I believe that any good music must be possible to appreciate with no learning and not even any social contacts: just exposure. I can't remember ever disliking Bach and Beethoven. But bebop, a music genre I absolutely worship today, left me cold for years. I made a conscious effort of listening to a lot of it -- even though it bored me -- and then after a year or two (it took that long), something happened, and I began to "get it" and my musical life was never the same again. But exposure is not the same as learning. I didn't learn the rules of jazz and then decided I liked it. In fact, I did the opposite. I learned the rules only once I was sure I liked it.

I could read an obscure Russian novel my whole life and still not understand a word. To learn a language, exposure to it is not enough. You need feedback in the form of social interaction or textbooks and dictionaries. You need a sort of Rosetta Stone. But that is absolutely not true with music. Sure, on the margin, you can teach someone to listen better. For example, I often advise people new to jazz to tune out the leading voices in their minds and focus on, say, the bass. Same with Bach. It pays to listen attentively to the other voices, so trained we are at focusing on the leading ones. But these are all second-order effects. At the end of day, it's just a question of listening, listening and feeling the joy and the emotion. It's magic because there's really no way to explain why certain sequences of notes create such deep feelings inside us. But I do believe listening is the key. Learning the rules comes after. Re. the universality, my own experience with jazz tells me that musics we do not grow up with (and I didn't grow up with jazz) might take longer to enjoy. I've been to several concerts of Indian music. While I was always in awe of what I heard and the extraordinary musical sophistication, dexterity, and erudition that came with it, while I enjoyed large chunks of it, usually after two hours I would become a little restless and start looking for the exit sign. If I spent years listening to it (again not studying it) I might begin to feel differently.

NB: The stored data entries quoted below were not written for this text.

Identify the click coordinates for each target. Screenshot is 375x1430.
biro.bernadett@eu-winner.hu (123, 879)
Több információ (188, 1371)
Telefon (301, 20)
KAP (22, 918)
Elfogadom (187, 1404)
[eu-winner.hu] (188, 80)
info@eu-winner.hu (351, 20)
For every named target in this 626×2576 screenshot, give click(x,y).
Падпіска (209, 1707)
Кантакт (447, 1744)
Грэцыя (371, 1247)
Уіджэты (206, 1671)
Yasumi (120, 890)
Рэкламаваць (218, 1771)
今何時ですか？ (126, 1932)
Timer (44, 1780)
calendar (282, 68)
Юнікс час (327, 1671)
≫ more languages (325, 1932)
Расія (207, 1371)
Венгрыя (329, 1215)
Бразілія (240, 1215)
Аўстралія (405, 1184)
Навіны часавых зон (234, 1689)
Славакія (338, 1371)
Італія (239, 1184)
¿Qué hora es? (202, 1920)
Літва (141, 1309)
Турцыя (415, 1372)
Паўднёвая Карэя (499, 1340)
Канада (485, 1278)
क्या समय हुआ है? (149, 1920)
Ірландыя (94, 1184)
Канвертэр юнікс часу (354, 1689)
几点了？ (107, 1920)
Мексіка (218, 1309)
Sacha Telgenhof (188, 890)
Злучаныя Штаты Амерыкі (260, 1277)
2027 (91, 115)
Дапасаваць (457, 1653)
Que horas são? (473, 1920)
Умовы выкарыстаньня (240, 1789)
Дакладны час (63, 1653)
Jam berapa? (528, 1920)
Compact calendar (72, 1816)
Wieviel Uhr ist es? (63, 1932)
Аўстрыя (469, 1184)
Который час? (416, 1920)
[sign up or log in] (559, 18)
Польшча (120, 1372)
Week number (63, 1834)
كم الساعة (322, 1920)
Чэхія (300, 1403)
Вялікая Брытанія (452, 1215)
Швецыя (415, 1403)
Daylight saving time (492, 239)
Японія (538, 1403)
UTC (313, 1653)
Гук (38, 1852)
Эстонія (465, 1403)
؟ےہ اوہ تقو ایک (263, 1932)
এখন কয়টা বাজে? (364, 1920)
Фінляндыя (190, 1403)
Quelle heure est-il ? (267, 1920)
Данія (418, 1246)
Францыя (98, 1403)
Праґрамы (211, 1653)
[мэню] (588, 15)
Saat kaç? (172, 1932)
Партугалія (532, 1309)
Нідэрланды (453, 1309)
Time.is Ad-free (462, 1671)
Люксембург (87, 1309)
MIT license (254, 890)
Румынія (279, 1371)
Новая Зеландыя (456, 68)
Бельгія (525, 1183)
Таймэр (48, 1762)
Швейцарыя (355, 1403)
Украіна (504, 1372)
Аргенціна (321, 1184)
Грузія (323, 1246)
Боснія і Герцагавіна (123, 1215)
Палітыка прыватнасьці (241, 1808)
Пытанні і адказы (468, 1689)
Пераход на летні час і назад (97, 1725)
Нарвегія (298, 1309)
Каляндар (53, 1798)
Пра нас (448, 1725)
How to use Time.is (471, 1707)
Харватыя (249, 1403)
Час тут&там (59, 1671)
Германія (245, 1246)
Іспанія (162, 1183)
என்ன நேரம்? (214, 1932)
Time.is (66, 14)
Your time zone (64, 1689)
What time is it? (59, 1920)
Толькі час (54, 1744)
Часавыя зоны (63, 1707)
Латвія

One last point. Even with music one is intimately familiar with, one always gains from repeated exposure. When I hear a new piece, I rarely reach my peak enjoyment level before I hear it maybe half a dozen times. In fact I would speculate that one has to have internalized (memorized is too strong a word) some of the music to enjoy it to its fullest. One might be able to spot obvious greatness the first time around (every composer present at the premiere of Carmen knew the world of opera would never be the same again). But in my case anyway my fullest enjoyment of any reasonably sophisticated music (rock doesn't count here) will require several passes. I suspect I am not the only person like that.

Bryan Townsend said...

So much to agree with here! Thanks for the thoughtful comment. You are making a distinction between exposure and learning. You can appreciate music with no learning whatsoever, this is true. But I wonder if all music is accessible in this way? I also wonder if exposure means that you soak up the 'vocabulary' of the music in an unconscious way, as you did with be-bop? Not all learning need be conscious. A composer makes many decisions in a piece based on certain notes just 'feeling' right.

One quibble: the opera Carmen at its premiere was denounced rather widely. It wasn't until it was produced in Vienna several months later that it was a success.

Now I should go listen to some be-bop to see if I can 'get' it!